# Data Has to Go Somewhere

## The open and close Command

For data processing you will eventually need to be able to read and write files. In this section, we will show you how you can manipulate files using Python.

Let's first look at the fundamental open command that will enable you to access a file within a Python application.

`fileHandle = open(path_to_file, mode)`

`fileHandler` is the file object that will enable us to manipulate the file lead by `path_to_file`. 

The `path_to_file` variable is a fully qualified path and file name that tells Python where the file we want to open is located.

The mode gives us the ability to tell our Python script the kind of operations we want to do on the file, and the kind of file it is.

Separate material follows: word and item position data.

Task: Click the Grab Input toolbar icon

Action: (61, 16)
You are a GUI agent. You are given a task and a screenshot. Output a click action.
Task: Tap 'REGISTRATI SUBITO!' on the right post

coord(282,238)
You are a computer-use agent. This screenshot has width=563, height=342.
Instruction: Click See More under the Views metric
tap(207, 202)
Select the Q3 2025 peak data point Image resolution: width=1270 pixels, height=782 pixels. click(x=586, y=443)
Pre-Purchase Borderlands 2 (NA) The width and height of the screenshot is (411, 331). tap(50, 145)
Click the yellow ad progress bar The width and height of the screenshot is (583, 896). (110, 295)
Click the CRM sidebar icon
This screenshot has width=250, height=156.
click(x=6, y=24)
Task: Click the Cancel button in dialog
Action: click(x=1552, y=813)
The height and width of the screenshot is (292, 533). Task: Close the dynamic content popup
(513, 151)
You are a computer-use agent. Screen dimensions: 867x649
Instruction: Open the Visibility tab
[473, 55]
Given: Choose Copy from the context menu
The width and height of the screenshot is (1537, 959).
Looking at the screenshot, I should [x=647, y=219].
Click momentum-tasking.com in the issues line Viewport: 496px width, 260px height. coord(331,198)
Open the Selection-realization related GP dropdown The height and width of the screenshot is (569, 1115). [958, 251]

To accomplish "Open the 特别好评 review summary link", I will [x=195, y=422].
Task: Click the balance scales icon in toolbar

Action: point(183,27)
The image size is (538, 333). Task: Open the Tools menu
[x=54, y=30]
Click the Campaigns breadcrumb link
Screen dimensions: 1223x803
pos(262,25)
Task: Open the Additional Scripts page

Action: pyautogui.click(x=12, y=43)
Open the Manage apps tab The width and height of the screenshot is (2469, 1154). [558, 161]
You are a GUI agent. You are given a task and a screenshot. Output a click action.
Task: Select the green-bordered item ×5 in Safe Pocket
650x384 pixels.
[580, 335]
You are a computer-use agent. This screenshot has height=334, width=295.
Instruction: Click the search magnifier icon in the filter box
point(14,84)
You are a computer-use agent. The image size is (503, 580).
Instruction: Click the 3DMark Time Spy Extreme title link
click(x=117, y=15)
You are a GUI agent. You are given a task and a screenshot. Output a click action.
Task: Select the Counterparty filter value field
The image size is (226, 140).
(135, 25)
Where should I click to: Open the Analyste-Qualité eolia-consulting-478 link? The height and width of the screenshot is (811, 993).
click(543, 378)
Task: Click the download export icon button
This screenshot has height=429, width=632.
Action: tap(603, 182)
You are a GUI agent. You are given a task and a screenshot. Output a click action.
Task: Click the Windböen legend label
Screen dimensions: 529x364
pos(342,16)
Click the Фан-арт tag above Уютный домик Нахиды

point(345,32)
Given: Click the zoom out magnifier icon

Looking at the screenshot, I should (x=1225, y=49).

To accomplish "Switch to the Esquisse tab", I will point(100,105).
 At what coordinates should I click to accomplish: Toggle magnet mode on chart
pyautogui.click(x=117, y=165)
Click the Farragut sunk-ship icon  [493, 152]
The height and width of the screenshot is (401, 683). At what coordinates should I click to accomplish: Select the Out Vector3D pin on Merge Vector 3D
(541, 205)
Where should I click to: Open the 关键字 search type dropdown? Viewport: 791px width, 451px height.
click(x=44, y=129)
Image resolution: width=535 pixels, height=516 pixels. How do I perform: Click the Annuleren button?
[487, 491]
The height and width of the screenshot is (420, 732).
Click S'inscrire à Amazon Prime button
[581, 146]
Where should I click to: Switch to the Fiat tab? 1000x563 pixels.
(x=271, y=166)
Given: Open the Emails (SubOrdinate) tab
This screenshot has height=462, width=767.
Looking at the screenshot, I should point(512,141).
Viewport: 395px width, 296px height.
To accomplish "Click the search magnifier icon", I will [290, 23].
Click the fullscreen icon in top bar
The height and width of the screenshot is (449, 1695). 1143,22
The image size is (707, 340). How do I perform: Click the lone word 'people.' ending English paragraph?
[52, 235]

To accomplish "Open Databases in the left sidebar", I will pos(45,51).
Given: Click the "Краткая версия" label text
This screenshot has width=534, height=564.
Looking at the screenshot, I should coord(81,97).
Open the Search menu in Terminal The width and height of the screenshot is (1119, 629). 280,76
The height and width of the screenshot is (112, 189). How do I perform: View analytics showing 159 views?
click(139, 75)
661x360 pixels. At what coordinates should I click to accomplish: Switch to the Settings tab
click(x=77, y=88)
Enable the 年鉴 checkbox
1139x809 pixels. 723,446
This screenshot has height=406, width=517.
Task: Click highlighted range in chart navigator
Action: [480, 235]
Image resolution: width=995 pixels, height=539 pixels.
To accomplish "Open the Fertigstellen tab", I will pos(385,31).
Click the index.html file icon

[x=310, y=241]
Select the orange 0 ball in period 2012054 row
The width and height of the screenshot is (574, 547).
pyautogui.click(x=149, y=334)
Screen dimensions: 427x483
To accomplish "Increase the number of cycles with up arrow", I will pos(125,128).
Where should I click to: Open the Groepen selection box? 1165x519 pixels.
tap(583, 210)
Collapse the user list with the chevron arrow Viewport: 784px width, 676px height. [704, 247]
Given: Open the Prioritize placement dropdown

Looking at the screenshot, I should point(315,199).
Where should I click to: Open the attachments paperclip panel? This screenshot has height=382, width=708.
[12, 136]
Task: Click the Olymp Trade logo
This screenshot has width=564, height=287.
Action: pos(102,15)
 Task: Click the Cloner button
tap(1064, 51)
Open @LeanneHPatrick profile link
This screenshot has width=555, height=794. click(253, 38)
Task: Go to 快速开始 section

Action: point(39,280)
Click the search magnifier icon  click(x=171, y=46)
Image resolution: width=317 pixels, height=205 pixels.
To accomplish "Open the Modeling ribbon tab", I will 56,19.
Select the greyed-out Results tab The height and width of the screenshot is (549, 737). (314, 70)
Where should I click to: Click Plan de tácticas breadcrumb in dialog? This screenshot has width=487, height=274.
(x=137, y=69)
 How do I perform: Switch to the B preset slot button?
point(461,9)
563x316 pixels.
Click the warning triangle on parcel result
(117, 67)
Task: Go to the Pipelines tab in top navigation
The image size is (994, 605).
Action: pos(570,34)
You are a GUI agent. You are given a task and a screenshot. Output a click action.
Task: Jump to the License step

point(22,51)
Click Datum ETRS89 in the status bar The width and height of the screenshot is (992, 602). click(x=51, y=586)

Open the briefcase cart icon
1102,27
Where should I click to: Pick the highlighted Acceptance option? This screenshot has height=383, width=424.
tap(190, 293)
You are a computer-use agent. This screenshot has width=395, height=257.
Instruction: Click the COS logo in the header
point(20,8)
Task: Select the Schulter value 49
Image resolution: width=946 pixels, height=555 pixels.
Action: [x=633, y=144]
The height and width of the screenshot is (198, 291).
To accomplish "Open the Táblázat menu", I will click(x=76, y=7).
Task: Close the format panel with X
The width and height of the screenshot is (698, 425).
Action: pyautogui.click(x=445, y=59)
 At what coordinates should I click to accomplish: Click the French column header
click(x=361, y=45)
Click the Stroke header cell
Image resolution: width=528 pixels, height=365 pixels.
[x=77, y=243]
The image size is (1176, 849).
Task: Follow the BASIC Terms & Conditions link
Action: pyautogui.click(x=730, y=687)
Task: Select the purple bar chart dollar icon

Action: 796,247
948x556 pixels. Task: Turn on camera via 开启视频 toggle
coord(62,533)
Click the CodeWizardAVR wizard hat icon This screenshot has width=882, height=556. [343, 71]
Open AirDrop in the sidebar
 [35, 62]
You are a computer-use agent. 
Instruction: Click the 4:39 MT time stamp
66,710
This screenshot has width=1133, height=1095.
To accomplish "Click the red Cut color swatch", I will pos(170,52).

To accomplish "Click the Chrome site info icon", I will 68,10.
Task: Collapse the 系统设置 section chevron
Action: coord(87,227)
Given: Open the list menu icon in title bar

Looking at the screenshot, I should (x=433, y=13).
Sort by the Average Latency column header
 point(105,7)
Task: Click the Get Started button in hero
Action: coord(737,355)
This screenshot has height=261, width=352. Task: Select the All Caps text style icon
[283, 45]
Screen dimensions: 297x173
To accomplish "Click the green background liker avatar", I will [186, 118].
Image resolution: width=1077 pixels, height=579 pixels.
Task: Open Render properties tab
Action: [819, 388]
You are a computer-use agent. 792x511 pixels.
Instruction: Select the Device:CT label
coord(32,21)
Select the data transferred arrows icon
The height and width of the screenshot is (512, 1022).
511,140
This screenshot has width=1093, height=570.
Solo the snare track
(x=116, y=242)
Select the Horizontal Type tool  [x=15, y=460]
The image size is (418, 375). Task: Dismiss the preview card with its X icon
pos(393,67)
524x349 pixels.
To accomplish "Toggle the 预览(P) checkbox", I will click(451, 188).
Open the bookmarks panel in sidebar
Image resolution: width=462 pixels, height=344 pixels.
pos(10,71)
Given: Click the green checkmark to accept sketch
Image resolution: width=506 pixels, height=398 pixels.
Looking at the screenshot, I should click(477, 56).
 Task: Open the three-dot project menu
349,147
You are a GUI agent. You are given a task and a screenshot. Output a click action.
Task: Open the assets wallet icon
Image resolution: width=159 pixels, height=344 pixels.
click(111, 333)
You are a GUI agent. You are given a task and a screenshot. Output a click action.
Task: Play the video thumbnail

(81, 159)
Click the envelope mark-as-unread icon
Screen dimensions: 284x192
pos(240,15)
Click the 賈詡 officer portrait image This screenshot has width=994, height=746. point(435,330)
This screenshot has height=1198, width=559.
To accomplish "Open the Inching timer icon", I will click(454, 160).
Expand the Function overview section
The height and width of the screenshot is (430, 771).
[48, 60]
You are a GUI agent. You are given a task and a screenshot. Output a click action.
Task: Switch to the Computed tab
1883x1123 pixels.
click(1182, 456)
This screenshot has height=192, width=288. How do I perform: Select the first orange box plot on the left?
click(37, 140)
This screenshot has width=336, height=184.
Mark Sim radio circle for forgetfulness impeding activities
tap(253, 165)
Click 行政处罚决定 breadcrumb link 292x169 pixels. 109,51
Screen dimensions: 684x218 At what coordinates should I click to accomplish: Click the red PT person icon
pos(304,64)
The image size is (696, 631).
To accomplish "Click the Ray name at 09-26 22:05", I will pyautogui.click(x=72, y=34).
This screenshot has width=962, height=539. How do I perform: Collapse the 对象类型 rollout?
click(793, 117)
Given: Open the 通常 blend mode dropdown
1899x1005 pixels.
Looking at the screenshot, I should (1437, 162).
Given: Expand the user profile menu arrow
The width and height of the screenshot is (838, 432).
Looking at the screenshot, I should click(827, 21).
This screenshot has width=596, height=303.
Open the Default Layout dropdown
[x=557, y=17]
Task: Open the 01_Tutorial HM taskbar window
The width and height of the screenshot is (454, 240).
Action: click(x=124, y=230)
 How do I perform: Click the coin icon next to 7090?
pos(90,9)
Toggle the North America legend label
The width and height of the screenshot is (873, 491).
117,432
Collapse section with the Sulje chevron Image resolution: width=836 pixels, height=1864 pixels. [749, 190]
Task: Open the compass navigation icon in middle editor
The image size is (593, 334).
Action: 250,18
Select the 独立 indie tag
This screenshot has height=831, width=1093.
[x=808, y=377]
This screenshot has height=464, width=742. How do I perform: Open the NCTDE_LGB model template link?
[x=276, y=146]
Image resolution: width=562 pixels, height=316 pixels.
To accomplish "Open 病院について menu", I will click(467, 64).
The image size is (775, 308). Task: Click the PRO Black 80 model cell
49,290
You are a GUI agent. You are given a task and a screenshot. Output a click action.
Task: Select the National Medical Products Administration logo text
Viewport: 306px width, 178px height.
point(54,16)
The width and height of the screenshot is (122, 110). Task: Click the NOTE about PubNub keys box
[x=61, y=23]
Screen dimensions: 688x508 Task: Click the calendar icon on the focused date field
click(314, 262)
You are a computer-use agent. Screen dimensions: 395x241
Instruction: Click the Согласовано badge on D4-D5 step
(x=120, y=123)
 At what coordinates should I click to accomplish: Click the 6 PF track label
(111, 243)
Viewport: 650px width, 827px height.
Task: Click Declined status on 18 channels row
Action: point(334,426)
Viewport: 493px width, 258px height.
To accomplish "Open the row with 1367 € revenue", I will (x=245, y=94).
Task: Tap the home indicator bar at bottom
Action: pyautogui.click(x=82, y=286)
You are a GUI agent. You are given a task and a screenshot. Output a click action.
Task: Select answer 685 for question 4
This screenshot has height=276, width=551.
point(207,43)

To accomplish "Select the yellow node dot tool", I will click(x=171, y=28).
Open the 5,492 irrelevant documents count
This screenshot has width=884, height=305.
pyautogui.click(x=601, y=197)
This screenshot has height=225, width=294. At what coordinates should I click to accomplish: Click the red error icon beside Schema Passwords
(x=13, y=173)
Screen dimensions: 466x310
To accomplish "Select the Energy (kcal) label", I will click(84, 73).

The first letter indicates the operation:
- r means read
- w means write, and overwrite the file if it exists
- x means write, but only if file does not already exist
- a means write (append): write at the end of the file if it exists

The second letter of mode indicates the file type:
- t (or nothing) means text
- b means binary

After opening a file and manipulating it the way you like, you must be sure to close the file as well. Closing the file ensures that Python does not maintain file handles to files it is not using anymore. This practice can keep memory usage low as well. 

## Writing a Text File Using write()

Let's now try to write a file using Python. First, let's create some content.

In [1]:
file_content = '''To be or not to be
That is a question.'''

We just set a string variable with a multiline string to be the content of the file we wan to create.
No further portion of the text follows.